Recently I came across a message twice that read something like this: Unless you are capable of violence you are not capable of true peace because unless there is a streak of violence in you, you are essentially harmless.


I know the vocal and verbal violence I am prone to and the violence that lurks beneath the surface looking at all the injustice and unfairness in the world. It’s a violence that I manage to become aware of and try to keep under check and manage to do so, most of the time. But when it erupts, my family members and an occasional neighbour see it and hear it.


From the age of 10, I have been inspired by Mahatma Gandhi and what he tried to do with the lurking anger at the injustice of it all. I do not claim, by any stretch of imagination that I am anywhere close to him in terms of non-violence or his self-mastery.


Maybe I have a couple of generations to go and maybe I need to be meditative at least 8 hours a day in the midst of a noisy and chaotic traffic signal; daily for the next 3 - 4 years at least before I can achieve some degree of continuous self-awareness and self-regulation as they say in emotional intelligence.


But surprisingly I have been a huge fan of Sylvester Stallone for the character he created, played and kept reinventing from Rocky in 1976 to Rocky Balboa in 2006.


It was always hard to put to words why I and millions of people across the world and across generations have felt inspired by Rocky Balboa: both the character and that timeless background music track that uplifts one’s spirts to get up and fight once more and then once more and then once more and then some more.

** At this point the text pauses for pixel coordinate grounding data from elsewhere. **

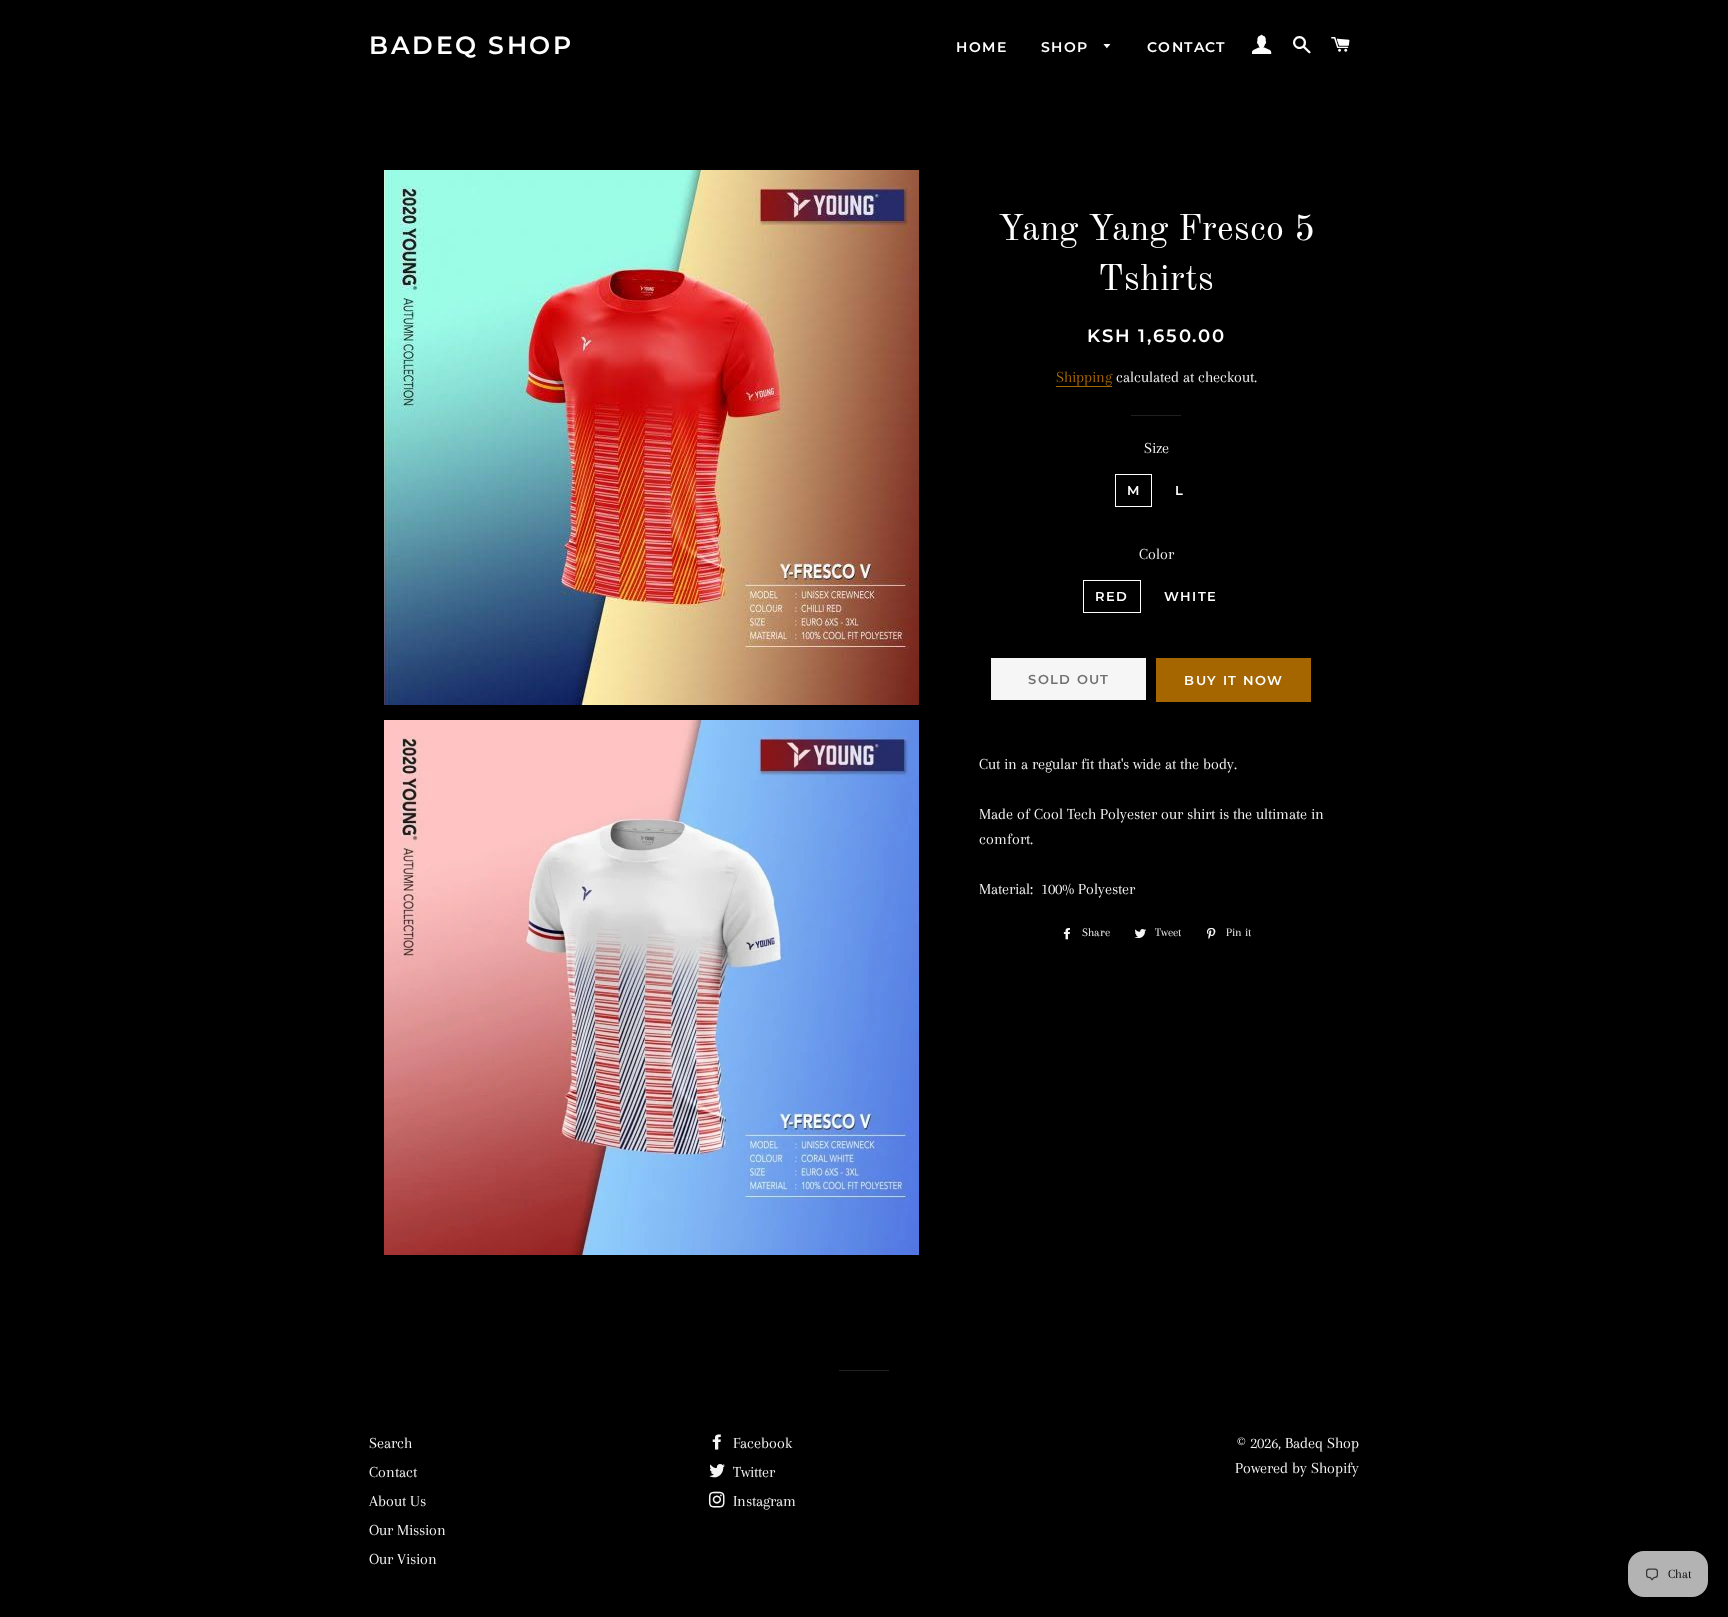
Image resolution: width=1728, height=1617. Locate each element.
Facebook (760, 1443)
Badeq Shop (471, 45)
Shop (1067, 47)
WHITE (1191, 596)
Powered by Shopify (1297, 1468)
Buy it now (1233, 680)
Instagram (762, 1501)
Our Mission (407, 1530)
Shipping (1084, 377)
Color (1156, 554)
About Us (397, 1501)
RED (1112, 596)
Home (981, 47)
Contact (1186, 47)
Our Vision (403, 1559)
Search (390, 1443)
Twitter (752, 1472)
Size (1156, 448)
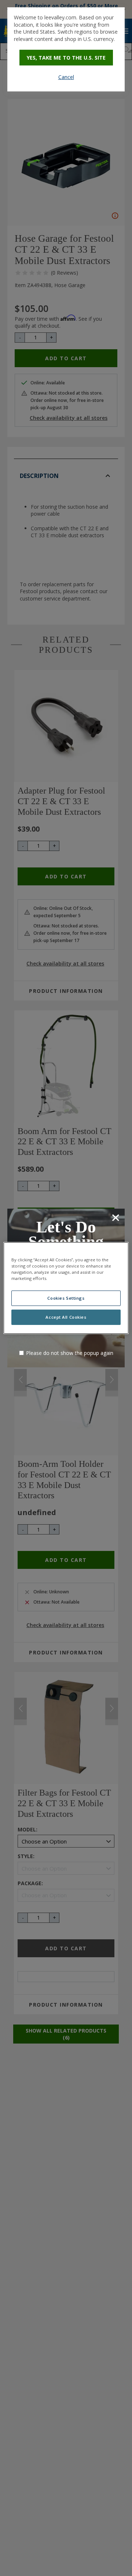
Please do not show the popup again (69, 1352)
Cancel (66, 77)
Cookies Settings (65, 1298)
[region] (66, 1288)
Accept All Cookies (65, 1317)
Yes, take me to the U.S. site (66, 57)
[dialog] (66, 49)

Today as I finally watched the documentary Sly on Netflix I learnt a lot more about Rocky and his creator’s life shaping experiences that came out in the form of the Rocky series and the triggering experiences behind each of the films in the series.


And while I have my empathy and sympathy for Stallone for his regrets in life, I still remain grateful for what he created in his art work through the Rocky series and the film John Rambo that came out in 2008.


Even as an atheist I still have a collection of prayers that I have retained from my childhood.


When I watched John Rambo in 2008, I was quite perplexed to see Stallone use one of my favourite prayers by Saint Francis of Assisi in a scene before he departs to rescue the hostages through a gory blood bath.


But today I understand better.


It’s easy for someone like my wife to be peaceful because she is born one but for someone like me with a default value of fairness and truthfulness and compassion being an acquired value, the challenge and struggle is real and daily.


As I got up from the documentary and washed my face to write this, the following lines emerged out of me:


I am looking at a face that won’t exist soon

I am looking at face that would change forever as it has in the past 49 years

I am looking at what would soon become a memory

And a memory that might fade soon thereafter for me and others.

So what am I really looking at?


I know not what destiny holds for me.


Destiny is a word that I don’t understand when I look at the injustice and unfairness of things in the world.


And yet I know that it is not for me to know and figure out everything as I too am meant to die with more questions un-figured than sorted.


In the end, I take refuge in two of my favourite prayers and Captain Nathan Algren’s reply in the film The Last Samurai: “A man does all he can till his destiny is revealed to him.”